School is out and the blanket of heat and humidity is settling in for the next few months. Though the season won’t officially start for two more weeks, it is safe to say that summer is upon us. For kids, that could mean endless days of leisure by the pool side or maybe a few weeks away at camp or even an extended road trip with the grandparents. Whatever the plans are, they’ve got to be fun.
With that in mind, the Richmond Hill and Pembroke public libraries are adding their names to the list of things to do this season with their summer reading programs, complete with prizes and free performances. It looks to be just what every kid wants during summer vacation — fun.
“The point of the program is to encourage kids to read for pleasure and have fun,” Richmond Hill Public Library manager Kate Barker told Bryan County News’ Caitlyn Boza for Life on the Hill. “There’s no reading list, so they can read whatever they like. This isn’t about studying or taking tests, it’s about learning to read for their own enjoyment.”
According to the American Library Association, such programs — especially those that allow for self-selection of reading materials — offer numerous benefits to children.

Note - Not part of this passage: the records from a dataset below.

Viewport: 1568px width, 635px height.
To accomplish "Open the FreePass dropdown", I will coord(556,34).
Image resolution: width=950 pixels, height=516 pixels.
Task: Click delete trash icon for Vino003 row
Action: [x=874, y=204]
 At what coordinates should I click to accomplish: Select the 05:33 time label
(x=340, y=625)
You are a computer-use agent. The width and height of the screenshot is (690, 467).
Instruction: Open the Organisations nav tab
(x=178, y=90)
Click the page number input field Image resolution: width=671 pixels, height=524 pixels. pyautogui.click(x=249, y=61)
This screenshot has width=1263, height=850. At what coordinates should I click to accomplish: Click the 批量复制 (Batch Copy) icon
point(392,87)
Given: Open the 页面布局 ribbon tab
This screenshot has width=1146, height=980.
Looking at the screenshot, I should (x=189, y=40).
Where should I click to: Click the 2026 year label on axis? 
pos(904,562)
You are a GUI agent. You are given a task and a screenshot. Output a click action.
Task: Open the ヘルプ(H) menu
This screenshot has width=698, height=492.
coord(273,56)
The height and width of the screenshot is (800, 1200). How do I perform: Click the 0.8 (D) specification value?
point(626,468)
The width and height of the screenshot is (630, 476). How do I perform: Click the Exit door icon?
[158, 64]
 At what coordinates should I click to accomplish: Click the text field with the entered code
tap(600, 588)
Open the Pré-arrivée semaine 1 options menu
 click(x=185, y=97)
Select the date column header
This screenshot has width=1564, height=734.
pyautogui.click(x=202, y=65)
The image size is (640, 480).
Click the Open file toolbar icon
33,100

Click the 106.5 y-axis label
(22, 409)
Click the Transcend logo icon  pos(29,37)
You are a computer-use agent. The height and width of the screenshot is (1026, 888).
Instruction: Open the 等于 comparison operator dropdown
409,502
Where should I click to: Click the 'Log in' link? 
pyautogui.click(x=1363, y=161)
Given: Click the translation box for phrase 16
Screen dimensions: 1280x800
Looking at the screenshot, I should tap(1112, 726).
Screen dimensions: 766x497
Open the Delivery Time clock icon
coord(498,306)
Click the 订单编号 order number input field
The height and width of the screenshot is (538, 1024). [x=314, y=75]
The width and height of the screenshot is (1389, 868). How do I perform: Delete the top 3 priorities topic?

For starters, the ALA says studies indicate students who read recreationally outperform those who don’t, and children will read more if they can pick books based on their own interests. Not to mention that summer reading programs provide safe and constructive activities that can help kids become voluntary readers, which can help them become better students in school.
The Richmond Hill and Pembroke public libraries’ “Dream Big —Read!” summer programs kick off today with a performance by musician Annie Atkins at 10:30 a.m. at Bryan County Elementary School and at 2 p.m. at Richmond Hill United Methodist Church. And a prize booth will be at the Richmond Hill library from 3:30-4:30 p.m. today for those who have already started keeping track of their summer reads.
So before the kids go off to camp or are on the road for that extended family vacation, swing by the library to check out some fun books and get the ball of habitual reading going.